▸ DATA LINES
▶
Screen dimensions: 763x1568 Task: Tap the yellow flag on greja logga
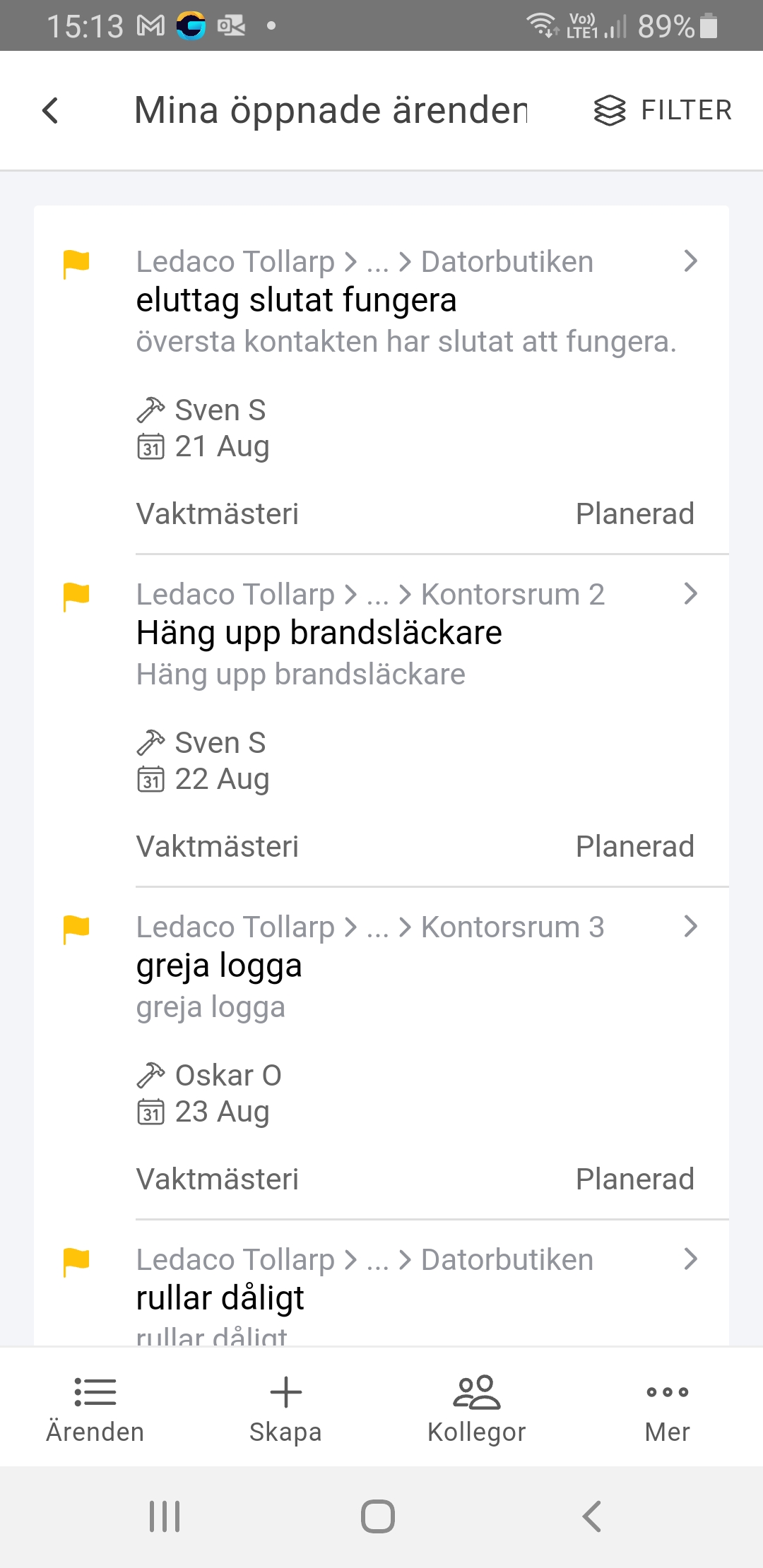pos(76,929)
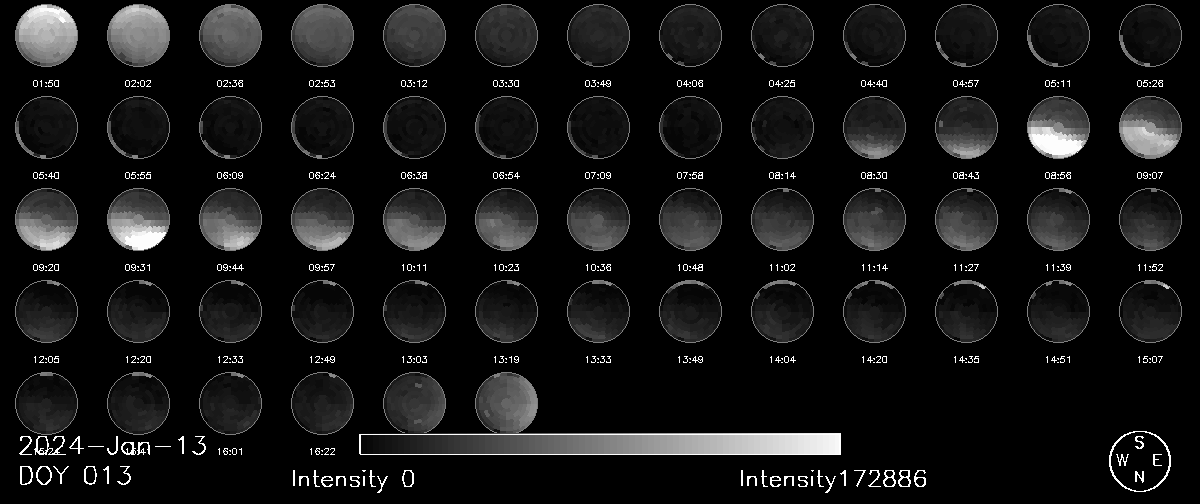The height and width of the screenshot is (504, 1200).
Task: Select the sky map labeled 09:31
Action: click(138, 219)
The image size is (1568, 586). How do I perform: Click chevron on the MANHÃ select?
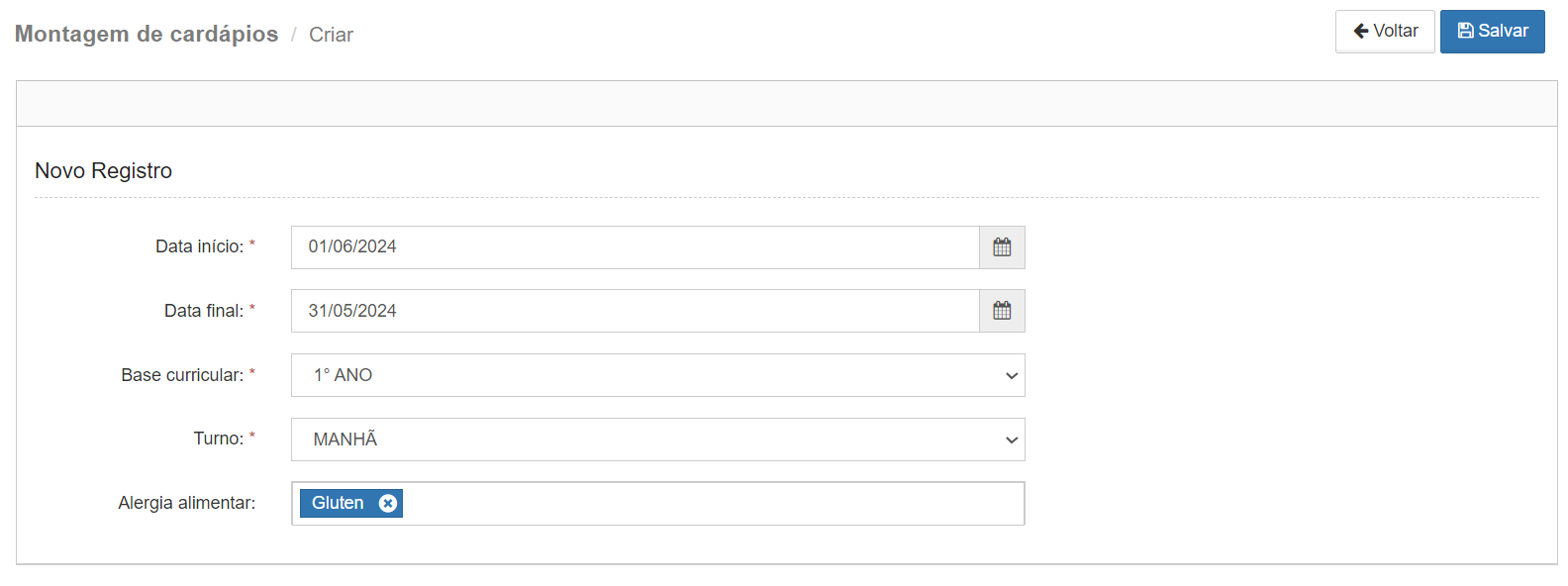1012,440
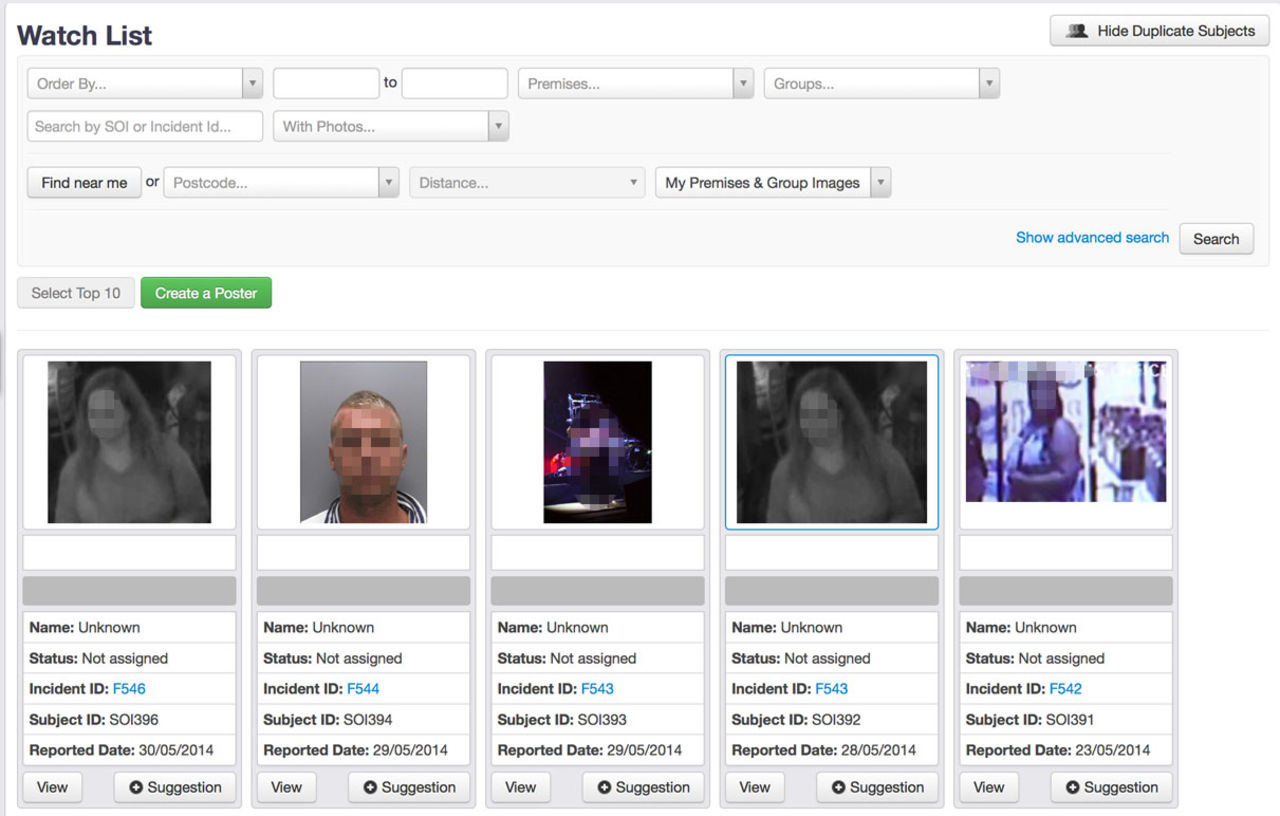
◀
▸ WHAT NEEDS TO BE DONE
Rewrite all of the data above as a numbered list with one entry per line, skipping any blank lines and omitting the pictures.

▸ RESULT
1. Screen dimensions: 763x1568 Task: Tap the yellow flag on greja logga
2. pos(76,929)
3. The height and width of the screenshot is (504, 1200).
4. Task: Select the sky map labeled 09:31
5. Action: click(138, 219)
6. The image size is (1568, 586). How do I perform: Click chevron on the MANHÃ select?
7. 1012,440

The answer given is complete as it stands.